Герцогиня возвращалась одна по гулкому, упиравшемуся в небесный свод праздничному залу; он знойно блестел. Мозаики св. Марка бурно искрились. Восточные грезы, превратившиеся в камень, в тяжелые серебряные своды и инкрустации из малахита, порфира, золота и эмали, сверкали, как кинжалы. А длинные колоннады, точно светлые завоеватели-язычники, с благородным жестом шли навстречу тайне и ужасу, надвигавшимся из Византии. Герцогиня думала:
«Старые декорации остались. И об отзвучавшей драме, которую вы играли в них, вы шепнули словечко мне. Вы пришли ко мне, вы признали меня своей внучкой и вооружили и украсили меня силой и красотой мраморных и медных образов, которые остались, когда вы исчезли. Они поднимают меня к себе, на свои постаменты, как свою сестру. Я одна из ваших статуй, которая вдруг открыла глаза и понимает все, что понимали только вы. Мне принадлежит это исчезнувшее царство, я заселю его вновь. Для меня несется сюда через мертвые столетия толпа ваших старых грез и падает к моим ногам».
На Пиаццетте она села в гондолу.
«Вы наполнили мое тело своей могучей жизнью! Я чувствую, как я сама неистощимо переливаюсь во все, что вижу. По моему велению на этих берегах, опоясанных дворцами, встают сверкающие мосты. Всех прелестных девушек, которые в своих зеленых или золотых туфлях спешат по ним, я шлю из моего сердца. Мне кажется, что я сама соткала их цветные корсажи; их стройные, мягкие и пушистые затылки вылепила моя рука, и белокурые волосы над ними рассыпала я, и я прикрепила букеты фиалок к бледным шеям брюнеток. Обожженная глина мужских лиц — дело моих рук».
«За той ослепительной, закрытой зелеными кустами садовой террасой движется молодая дама; ее платье переливается всеми красками летнего полудня. Ее белая тюлевая шаль тихо и воздушно развевается вокруг ее плеч. Она ловка, грациозна, сильна, легка и оставляет за собой везде улыбку и мысль о счастье. Это я поставила ее туда, на этот сияющий берег, чтобы земля стала еще прекраснее, — богатая земля, с ликованием рвущаяся из меня».
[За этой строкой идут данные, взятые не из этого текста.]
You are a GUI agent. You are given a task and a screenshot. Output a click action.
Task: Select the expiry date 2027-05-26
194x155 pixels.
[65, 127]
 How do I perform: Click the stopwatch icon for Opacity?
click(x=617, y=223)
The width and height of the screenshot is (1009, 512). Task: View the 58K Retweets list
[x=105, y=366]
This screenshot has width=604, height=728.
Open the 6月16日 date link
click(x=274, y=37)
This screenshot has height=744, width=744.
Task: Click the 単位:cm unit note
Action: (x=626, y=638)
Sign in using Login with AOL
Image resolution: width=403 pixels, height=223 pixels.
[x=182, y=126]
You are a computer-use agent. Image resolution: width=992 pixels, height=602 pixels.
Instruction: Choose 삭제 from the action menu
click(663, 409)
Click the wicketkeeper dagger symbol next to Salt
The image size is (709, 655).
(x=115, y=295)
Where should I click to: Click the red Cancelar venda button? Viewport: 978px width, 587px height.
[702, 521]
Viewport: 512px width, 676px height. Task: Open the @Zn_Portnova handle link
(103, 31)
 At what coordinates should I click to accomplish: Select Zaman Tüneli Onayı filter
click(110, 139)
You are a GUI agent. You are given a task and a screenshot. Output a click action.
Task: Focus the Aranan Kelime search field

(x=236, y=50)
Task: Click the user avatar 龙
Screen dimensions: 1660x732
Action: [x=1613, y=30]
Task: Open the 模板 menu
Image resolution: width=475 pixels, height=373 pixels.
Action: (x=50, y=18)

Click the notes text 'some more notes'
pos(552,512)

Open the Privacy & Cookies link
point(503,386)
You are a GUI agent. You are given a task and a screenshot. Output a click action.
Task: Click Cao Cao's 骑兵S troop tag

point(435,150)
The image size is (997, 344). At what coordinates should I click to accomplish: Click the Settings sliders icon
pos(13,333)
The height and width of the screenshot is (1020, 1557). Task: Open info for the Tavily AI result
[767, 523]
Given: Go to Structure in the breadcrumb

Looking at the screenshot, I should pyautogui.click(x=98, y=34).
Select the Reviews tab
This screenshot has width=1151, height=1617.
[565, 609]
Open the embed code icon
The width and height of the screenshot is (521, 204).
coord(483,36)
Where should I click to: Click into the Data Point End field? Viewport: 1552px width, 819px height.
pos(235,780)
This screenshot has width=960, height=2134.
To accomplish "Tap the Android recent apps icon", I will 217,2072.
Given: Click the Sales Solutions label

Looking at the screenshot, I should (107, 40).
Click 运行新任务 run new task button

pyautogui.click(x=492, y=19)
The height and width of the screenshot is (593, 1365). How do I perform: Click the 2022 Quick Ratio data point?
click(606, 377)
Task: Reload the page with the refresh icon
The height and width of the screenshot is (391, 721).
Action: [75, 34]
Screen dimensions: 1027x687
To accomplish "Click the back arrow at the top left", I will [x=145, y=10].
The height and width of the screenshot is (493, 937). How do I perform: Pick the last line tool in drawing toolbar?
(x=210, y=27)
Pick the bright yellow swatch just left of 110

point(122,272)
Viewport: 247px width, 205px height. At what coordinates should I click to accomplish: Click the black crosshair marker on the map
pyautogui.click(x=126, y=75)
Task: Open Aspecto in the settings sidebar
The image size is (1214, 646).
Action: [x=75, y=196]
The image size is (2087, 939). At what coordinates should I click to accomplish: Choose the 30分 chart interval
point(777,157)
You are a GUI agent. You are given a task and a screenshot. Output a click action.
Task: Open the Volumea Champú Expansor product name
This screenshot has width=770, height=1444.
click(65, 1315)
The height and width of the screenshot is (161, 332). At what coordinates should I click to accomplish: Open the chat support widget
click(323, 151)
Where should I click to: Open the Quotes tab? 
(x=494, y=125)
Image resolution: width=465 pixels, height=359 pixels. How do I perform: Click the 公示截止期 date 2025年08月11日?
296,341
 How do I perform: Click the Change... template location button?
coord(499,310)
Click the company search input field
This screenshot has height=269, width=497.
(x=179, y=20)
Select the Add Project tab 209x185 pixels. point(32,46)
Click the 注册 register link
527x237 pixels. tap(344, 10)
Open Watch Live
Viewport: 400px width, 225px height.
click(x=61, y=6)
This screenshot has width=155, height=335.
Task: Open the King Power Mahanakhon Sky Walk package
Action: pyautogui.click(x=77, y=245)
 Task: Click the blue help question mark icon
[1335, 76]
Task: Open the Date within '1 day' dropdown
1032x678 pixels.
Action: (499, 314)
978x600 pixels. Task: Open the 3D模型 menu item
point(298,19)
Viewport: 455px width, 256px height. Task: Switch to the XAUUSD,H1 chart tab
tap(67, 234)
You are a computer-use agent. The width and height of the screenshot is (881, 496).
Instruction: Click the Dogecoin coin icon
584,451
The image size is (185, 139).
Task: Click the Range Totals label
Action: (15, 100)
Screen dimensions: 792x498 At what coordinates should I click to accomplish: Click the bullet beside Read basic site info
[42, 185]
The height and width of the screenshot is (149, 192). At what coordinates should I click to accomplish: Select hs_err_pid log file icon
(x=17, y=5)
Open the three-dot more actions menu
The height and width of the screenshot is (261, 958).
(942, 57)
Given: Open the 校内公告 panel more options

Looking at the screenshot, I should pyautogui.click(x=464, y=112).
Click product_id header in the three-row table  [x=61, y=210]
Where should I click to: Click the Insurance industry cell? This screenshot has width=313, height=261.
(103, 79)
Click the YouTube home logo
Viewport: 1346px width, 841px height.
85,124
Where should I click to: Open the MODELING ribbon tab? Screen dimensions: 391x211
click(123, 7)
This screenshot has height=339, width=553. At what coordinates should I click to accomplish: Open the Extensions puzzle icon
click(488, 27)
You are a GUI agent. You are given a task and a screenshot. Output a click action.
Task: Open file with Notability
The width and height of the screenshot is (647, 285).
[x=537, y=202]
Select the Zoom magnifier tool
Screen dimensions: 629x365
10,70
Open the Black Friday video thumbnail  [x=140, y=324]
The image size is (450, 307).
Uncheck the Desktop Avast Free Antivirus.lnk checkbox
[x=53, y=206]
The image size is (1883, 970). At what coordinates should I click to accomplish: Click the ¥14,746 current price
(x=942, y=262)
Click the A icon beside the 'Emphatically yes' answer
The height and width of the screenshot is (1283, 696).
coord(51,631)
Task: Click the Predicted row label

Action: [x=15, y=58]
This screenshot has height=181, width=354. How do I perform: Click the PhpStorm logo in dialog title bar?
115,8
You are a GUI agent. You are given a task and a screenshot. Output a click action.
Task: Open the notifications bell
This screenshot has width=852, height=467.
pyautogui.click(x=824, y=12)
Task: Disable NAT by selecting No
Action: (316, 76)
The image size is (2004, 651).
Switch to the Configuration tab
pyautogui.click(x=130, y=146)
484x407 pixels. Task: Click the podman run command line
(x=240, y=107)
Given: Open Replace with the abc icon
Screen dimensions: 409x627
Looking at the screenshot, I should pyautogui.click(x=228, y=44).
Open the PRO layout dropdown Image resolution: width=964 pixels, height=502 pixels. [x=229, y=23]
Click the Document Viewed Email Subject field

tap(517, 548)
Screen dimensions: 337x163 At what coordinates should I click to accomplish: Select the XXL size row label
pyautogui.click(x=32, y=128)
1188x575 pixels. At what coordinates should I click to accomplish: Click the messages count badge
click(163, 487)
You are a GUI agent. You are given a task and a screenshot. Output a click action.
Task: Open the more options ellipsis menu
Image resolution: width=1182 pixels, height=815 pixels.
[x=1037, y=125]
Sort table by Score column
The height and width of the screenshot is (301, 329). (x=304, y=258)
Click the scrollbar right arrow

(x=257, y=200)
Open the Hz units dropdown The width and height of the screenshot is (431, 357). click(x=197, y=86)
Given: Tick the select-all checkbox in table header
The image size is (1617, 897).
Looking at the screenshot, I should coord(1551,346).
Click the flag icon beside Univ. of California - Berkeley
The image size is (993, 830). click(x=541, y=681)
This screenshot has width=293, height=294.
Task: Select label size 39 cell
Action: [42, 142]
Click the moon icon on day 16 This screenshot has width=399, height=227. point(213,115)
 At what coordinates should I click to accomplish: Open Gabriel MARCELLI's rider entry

«Мановение моей руки поставило на верхушку того треугольника пышных мраморных зданий Фортуну. Она отражается в светлых волнах и ее образ плывет по волнам в самые отдаленные каналы — образ Фортуны».
«Когда я вступаю в строгий храм, сверкающие ступени которого уводят меня из лагуны, его светлая полная радости галерея вдруг освещает все, что спало во мне. Я с трепетом, в напряжении и ликовании встречи, иду по волшебному лесу колонн, где живет в плену красота».
«Далеко оттуда, у тенистой стены, в глубине ризницы, на красной Камчатке плоской трибуны, в голубом широком плаще сидит Мадонна. Над ней гаснет золото купола. Под белым головным платком светится бледное лицо, маленькое, круглое, надменно поднятое кверху. Полуоткрытые глаза не выдают ее гордых страданий. Она смотрит в сторону, поверх человечества, которое так грубо. Губы ее узки и тесно сомкнуты… но меня они целовали… Я часто сама бываю этой Мадонной. Часто я ангел, который у ног другой тихой царицы, в светлом зале статуй, играет на виоле, склонив голову, робко углубленный, почти страдающий от счастья, что может воспевать ее».